▶ EXTRACTED TEXT:
◇ ◇ ◇ ◇ ◇

Coun. Scott Nelson commended Mandarino for the incentive, calling it “Cariboo ingenuity at its best.”

Councillor Craig Smith echoed Nelson saying it was a great idea, but his one concern was noise levels.

“I’ve worked on a ranch so I know how loud cows can be. How close is the closest home?” Smith asked.

Mandarino said “100 metres.”

Council unanimously approved moving the application forward for public feedback and directed staff to issue notices of the application to property owners and tenants within a 100-metre radius of the subject property.

A month later city council approved the grazing permit in one of the city’s upscale neighbourhoods, despite opposition from residents.

Foster Way resident Anne Wilson said she was offended by the suggestion the grazing will mitigate wildfire risks.

“If we’re that concerned about wildfires why aren’t they putting cows in Boitanio Park?” She asked council.

It’s not the grass she’s worried about, she said, noting she is more concerned about broken down machinery and large debris piles on the property.

BCSPCA seizes 46 dogs near Williams Lake

Feb. 26

The BCSPCA seized 46 mistreated dogs from a half-acre property north of Williams Lake on Highway 97.

“They cannot be touched, they are very under socialized and [we had concerns about] lack of proper shelter and veterinary care. It’s pretty devastating for these dogs,” said Lorie Chortyk, BCSPCA general manager of community relations, noting the dogs are being given anti-anxiety medication just to be able to feed them.

“At this point, one of the animals may have to be euthanized because even with the medication they are in such critical distress. These dogs are basically terrified.”

Chortyk said on Feb 22, the BCSPCA went to the property and rescued 46 dogs, consisting of American Eskimo, Husky, Border Collie and Samoyed-cross breeds.

“They were found under sheds and things like that, and basically left to fend for themselves.”

The dogs — ranging from puppies to adults and older dogs — are “extremely” fearful of humans, Chortyk said, noting they basically cannot be touched.

When the BCSPCA went in, it looked like the dogs were being fed by someone tossing food out for them, Chortyk said.

Since seized, the animals received veterinary care in Kelowna, Penticton and Quesnel at the BCSPCA.

The BCSPCA recommended charges to Crown Counsel.

A truckload of homemade dog beds headed south the following Monday morning from Williams Lake destined for BC SPCA shelters in Kelowna and Penticton where all but two of the 46 dogs seized were being cared for.

“It’s all about the dogs,” said McLeese Lake resident Gale Lamothe, who doesn’t live too far down the highway from where the animals were seized. “I didn’t even think about it. I just said, ‘you know, we have just got to get something happening here.’ The dogs need it.”

The accused in the case later lost his appeal to have 10 of those animals returned.

◇ ◇ ◇ ◇ ◇

[Collected data entries]
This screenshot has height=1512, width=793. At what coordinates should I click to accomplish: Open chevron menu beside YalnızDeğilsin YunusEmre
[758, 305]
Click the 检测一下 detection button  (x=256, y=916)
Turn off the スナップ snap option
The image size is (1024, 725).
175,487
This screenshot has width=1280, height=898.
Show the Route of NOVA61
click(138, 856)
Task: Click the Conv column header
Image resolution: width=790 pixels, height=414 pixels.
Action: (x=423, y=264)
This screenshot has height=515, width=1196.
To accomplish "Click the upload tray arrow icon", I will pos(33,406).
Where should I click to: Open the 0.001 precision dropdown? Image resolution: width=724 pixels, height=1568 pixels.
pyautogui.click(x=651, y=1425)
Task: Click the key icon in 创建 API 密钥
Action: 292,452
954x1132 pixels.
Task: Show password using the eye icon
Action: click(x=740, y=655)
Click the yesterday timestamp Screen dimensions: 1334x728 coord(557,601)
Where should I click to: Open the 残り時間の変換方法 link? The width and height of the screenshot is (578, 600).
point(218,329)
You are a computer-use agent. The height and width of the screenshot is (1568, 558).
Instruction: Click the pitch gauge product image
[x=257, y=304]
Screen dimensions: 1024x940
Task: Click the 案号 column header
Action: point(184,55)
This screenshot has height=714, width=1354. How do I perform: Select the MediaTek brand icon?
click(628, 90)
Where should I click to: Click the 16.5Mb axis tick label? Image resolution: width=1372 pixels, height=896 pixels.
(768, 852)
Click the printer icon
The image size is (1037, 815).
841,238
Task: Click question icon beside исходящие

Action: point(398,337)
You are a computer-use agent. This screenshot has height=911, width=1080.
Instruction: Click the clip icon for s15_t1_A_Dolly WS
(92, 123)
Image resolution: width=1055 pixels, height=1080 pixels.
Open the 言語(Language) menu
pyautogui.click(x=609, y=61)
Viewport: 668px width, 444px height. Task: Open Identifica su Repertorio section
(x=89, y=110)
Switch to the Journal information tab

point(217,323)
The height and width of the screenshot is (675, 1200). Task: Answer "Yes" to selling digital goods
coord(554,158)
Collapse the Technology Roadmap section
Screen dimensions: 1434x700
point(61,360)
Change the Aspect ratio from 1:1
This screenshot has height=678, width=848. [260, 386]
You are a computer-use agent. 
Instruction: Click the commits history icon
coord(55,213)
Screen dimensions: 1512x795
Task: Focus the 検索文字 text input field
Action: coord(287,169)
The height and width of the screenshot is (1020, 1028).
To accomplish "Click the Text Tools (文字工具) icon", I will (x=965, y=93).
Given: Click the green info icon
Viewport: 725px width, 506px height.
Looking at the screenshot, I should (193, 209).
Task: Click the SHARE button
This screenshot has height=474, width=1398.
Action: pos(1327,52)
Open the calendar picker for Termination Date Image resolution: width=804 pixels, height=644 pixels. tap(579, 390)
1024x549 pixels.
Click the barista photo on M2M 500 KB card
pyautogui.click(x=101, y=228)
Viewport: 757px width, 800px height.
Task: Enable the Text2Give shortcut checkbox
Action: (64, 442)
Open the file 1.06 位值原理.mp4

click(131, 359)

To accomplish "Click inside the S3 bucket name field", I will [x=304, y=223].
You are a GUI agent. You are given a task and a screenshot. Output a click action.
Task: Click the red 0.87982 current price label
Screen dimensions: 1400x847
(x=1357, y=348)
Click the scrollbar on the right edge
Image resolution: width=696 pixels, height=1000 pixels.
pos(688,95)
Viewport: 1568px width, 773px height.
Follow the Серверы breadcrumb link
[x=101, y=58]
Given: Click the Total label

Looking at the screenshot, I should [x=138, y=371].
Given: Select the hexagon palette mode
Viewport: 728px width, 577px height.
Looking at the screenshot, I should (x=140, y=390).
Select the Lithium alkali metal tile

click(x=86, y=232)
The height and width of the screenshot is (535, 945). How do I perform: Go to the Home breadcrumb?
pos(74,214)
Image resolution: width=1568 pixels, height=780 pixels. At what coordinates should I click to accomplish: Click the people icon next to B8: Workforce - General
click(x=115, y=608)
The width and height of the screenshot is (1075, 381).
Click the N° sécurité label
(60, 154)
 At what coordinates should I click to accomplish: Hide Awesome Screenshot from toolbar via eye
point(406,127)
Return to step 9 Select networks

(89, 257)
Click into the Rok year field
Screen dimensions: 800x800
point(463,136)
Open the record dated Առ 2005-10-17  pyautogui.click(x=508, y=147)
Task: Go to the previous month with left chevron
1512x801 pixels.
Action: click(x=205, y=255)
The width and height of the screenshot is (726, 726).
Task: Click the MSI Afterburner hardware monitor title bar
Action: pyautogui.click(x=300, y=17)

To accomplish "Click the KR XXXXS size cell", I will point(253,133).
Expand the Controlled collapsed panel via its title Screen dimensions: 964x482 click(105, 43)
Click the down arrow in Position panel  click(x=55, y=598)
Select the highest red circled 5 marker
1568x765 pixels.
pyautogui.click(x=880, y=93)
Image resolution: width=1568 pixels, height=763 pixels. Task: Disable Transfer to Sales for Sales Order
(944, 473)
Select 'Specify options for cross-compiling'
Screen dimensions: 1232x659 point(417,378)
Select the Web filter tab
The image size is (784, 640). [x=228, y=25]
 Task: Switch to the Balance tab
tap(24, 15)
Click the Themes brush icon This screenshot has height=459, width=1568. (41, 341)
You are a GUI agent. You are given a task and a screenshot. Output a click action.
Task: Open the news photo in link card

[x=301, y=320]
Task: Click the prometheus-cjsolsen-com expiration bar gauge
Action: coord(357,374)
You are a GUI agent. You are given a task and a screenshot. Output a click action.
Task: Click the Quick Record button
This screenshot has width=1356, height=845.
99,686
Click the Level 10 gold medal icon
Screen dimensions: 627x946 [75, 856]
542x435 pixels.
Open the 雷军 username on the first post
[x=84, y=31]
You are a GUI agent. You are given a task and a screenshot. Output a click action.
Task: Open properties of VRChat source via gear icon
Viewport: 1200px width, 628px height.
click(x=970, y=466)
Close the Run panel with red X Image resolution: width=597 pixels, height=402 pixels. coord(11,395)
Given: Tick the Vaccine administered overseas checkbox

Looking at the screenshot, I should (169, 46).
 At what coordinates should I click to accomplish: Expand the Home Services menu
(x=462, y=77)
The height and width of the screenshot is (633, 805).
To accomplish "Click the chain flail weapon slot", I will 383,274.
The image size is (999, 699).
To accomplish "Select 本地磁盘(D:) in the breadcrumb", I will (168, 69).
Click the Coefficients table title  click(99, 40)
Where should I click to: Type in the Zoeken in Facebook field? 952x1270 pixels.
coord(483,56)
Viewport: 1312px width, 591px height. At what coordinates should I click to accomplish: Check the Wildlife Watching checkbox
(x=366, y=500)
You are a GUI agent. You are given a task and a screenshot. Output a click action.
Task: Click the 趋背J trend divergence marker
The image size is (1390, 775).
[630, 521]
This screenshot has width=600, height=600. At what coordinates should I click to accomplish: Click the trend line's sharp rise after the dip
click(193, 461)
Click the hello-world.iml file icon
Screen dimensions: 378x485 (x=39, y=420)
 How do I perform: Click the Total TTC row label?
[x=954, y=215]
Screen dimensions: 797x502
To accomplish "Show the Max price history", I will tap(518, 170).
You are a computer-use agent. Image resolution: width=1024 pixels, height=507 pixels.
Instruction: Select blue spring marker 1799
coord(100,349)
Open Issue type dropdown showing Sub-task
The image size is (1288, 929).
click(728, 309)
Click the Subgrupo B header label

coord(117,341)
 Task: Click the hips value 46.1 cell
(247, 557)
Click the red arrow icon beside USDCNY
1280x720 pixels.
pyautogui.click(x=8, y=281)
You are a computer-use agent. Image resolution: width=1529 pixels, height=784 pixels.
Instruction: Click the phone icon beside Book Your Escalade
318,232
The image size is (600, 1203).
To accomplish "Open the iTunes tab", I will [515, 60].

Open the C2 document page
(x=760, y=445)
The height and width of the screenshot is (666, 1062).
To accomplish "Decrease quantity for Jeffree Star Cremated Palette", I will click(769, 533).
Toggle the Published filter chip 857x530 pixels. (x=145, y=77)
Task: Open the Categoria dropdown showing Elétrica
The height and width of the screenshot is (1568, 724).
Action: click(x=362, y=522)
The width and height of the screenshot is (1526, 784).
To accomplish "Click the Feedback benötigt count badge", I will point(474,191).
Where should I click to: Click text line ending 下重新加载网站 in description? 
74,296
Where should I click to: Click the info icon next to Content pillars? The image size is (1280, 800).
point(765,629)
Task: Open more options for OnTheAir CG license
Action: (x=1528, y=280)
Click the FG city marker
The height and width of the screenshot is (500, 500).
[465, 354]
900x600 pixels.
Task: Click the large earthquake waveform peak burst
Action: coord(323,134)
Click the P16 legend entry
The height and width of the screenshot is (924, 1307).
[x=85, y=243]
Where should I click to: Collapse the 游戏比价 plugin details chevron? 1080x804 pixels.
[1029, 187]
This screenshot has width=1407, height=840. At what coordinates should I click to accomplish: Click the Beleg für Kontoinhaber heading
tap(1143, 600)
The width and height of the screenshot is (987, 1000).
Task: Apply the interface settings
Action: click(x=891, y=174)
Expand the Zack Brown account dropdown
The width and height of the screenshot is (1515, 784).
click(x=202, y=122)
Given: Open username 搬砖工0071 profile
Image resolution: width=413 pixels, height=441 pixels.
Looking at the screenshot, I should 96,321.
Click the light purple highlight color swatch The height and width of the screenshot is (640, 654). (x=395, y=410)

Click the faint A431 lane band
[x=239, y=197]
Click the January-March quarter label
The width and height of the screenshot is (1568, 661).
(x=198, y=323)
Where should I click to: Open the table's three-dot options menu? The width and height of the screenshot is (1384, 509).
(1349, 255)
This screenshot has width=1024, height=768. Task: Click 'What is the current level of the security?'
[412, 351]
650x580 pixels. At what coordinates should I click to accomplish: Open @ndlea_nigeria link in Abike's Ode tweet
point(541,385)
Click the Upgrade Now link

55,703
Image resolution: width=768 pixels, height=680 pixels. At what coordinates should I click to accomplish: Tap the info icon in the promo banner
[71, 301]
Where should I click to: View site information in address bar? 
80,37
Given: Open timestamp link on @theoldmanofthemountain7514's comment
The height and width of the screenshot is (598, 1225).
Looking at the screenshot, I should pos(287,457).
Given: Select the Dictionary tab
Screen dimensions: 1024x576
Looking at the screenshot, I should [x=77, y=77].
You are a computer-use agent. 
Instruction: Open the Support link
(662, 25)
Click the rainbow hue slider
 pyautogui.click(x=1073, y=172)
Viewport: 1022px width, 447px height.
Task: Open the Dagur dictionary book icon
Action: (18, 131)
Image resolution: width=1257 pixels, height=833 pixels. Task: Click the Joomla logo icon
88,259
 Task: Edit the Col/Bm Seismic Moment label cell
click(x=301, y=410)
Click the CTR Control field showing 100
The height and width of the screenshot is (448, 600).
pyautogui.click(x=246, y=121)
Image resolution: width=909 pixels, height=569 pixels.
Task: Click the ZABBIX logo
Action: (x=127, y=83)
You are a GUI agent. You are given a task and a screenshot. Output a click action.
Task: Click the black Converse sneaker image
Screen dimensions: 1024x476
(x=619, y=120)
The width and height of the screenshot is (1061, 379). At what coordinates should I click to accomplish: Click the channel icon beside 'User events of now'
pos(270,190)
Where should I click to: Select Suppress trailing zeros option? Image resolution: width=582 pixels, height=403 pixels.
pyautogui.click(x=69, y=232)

◇ ◇ ◇ ◇ ◇

▶ BRIEF: Please summarize the news excerpt above in two sentences.

▶ ANSWER: Councillors praised a grazing proposal, with one raising a concern about noise, and a month later city council approved the grazing permit in an upscale neighborhood despite opposition from residents. The BCSPCA seized 46 dogs that were extremely fearful of humans from a property north of Williams Lake on Highway 97 and recommended charges to Crown Counsel.